作業内容:
A: 経済再生に関する記事によると、円安誘導によってどのような恩恵があったとされていますか。
B: 経済再生に関する記事の「経済再生に向けての方針が迷走したままの安部政権。」から「直しもせずに、惰性で政権運営をしている。」までの部分を、一字も変えずに再掲してください。
C: 経済再生に関する記事を、最後の文の続きから書き進めてください。

抜粋:
庵KM

技術屋OBの環境問題独り言

経済問題。交通問題。健康問題。そして、日本の国創り問題。快適社会問題。

経済再生に向けての方針が迷走したままの安部政権。

2017-04-21 | 経済問題

安部政権は日本の「経済再生が最も重要な政策課題」で、経済成長政策を戦略的に実施すると宣言してきた。

しかし、「アベノミクス第3の矢」と豪語してきた経済再生が、方向がぐらついて迷走し始めているのに、その見直しもせずに、惰性で政権運営をしている。

円安誘導により一時的な輸出増加の恩恵はあったが、長期的な課題の次世代産業育成は、成果を挙げ始めたとは言い難い。

提供データ:
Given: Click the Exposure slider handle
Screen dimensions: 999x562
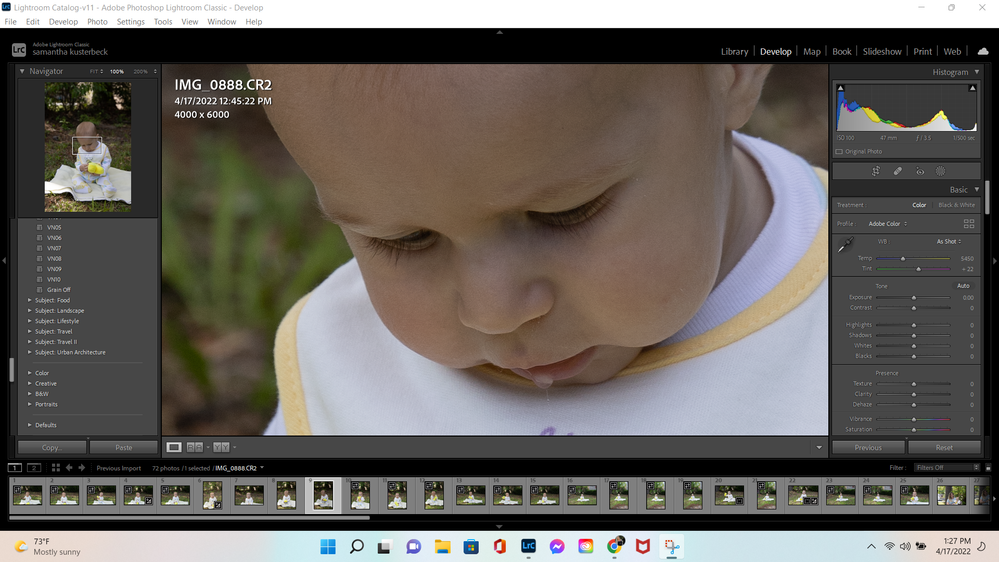Looking at the screenshot, I should pos(913,298).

最終結果:
A: 一時的な輸出増加の恩恵です。

B:
経済再生に向けての方針が迷走したままの安部政権。

2017-04-21 | 経済問題

安部政権は日本の「経済再生が最も重要な政策課題」で、経済成長政策を戦略的に実施すると宣言してきた。

しかし、「アベノミクス第3の矢」と豪語してきた経済再生が、方向がぐらついて迷走し始めているのに、その見直しもせずに、惰性で政権運営をしている。

C:
特にエネルギー産業の分野では、鳴り物入りで進めてきた「原発の輸出」の案件は、東芝の不祥事とウエスチングハウス社の大赤字の倒産で、完全に破綻した。

 

国内での【原発の新規建設】は、2011年3月の大事故発生時点で、早期に中断すべきであるのに、宙ぶらりんの状態に投げ出したままである。

また、温暖化対策に逆行する「石炭火力発電所の新規建設」の方針を掲げて、「石炭業界と発電業界におもねっている」体たらくぶりであった。

ここにきて、世界の情勢は昨年の「パリ協定の発効」のよって、石炭火力発電所の閉鎖の動きが、当然の流れに転換してきた。

途上国では、石炭火力発電依存は、しばらくは継続するにしても、先進国こそは「脱石炭火力」の方向に転換している。

 

イギリスでは2025年までに、現在12箇所の石炭火力発電所を全面閉鎖すると発表して、一部は「バイオマス発電所に改造」する検討を進めている。

フランスでは、炭酸ガスの回収装置(CCS)をつけない「石炭火力発電所」の輸出支援を停止すると公表した。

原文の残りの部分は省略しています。